Policy smart and sharp-tongued in communication, Stefanik has an uncanny ability to spot talent (as she proved in recruiting female House candidates) and to turn the table on media critics and Democrats alike. She could easily land in the Cabinet or – if the GOP’s slim margin in the House is too small to risk – stay in Congress and become a key quarterback to the Trump legislative agenda.
Alfredo Ortiz
A student of the late great businessman extraordinaire Bernie Marcus, Ortiz was sitting alongside Trump when he signed into law his first major legislative victory: the 2017 tax cuts.
Ortiz has been one of the conservative movement’s most effective ambassadors to the Hispanic community that tipped toward Trump in a historic way this election and to Main Street USA’s small business community as the head of the Marcus-created Job Creators Network.

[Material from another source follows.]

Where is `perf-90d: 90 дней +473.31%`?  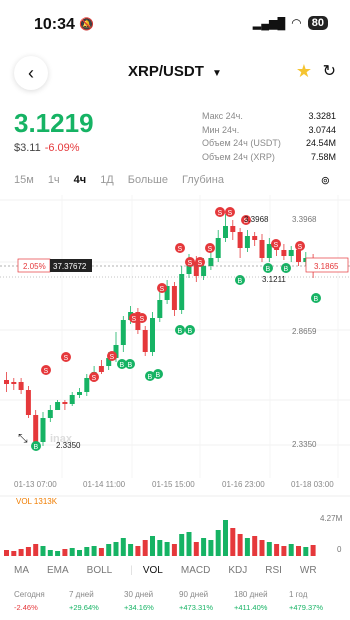
perf-90d: 90 дней +473.31% is located at coordinates (206, 601).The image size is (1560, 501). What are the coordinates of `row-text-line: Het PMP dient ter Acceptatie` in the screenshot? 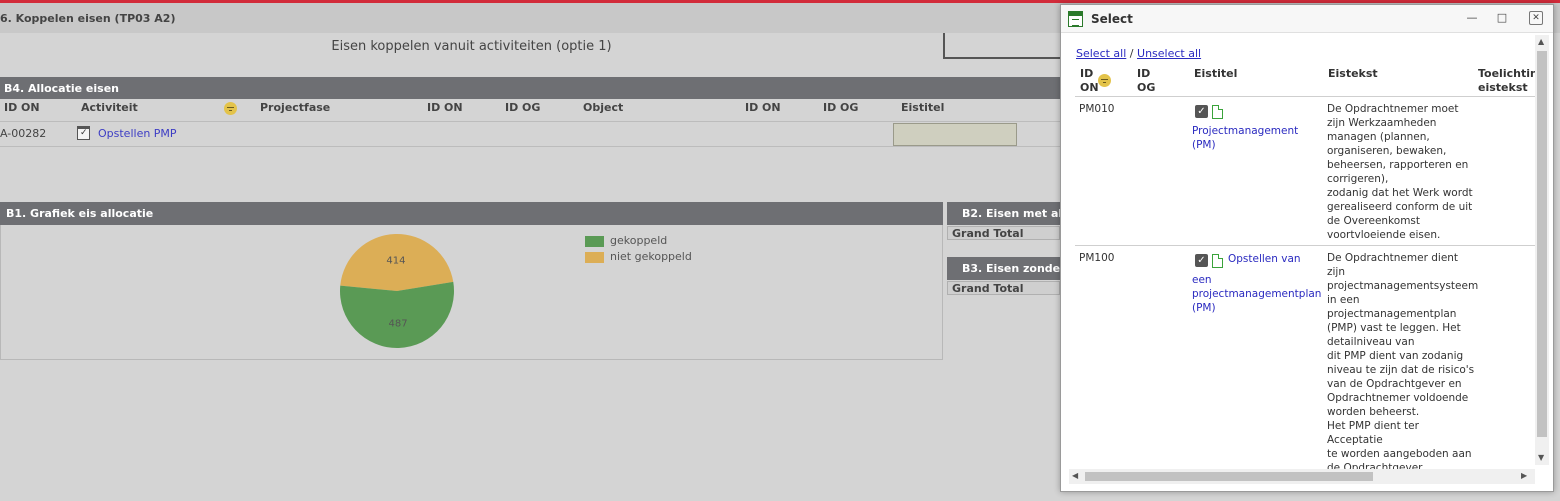 It's located at (1373, 433).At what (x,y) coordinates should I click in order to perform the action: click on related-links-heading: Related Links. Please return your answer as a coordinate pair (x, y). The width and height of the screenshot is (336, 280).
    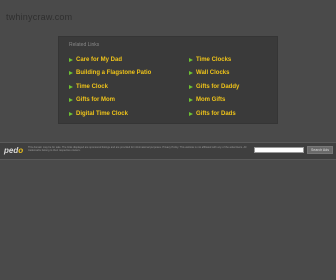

He has a proven record as a regulation buster and delivered success creating a GOP counter lawfare strategy, including helping to defeat Joe Biden’s student loan and vaccine mandate regulations. He’s a master communicator with many friends on Capitol Hill and could make an effective Labor Secretary or Small Business Administrator
Other Key Players
Mark Paoletta: Though not a household name, this former deputy White House counsel has been one of the GOP’s most effective lawyers for two decades, from defending Justice Clarence Thomas to shepherding congressional energy policy and investigations. He could serve in one many key positions from White House counsel to Attorney General, Solicitor General or federal judge.
Sens. Rick Scott, Ron Johnson, Chuck Grassley, Ted Cruz and Marco Rubio: Grassley is the dean of the Senate and the key to federal judiciary appointments and FBI/DOJ oversight as chairman of the Senate Judiciary Committee. The other four are the vanguard of a generational Trump change in a tired and often unimaginative Senate GOP caucus. One could even emerge as a new Senate leader.
House Judiciary Committee Chairman Jim Jordan: If the FBI and DOJ are to be reformed, he could be Trump’s field general in the House.
Vice President-Elect JD Vance: Need one say anything more? He’s the natural heir to the Trump legacy. It will be fun to see him try to earn it.
Departing North Dakota Gov. Doug Burgum: Can anyone say Energy Secretary?
Ben Carson: A return to HUD Secretary seems in order.
Linda McMahon: This former Cabinet secretary is a driving force of the Trump 2.0 transition. She knows from her extensive business that personnel is policy.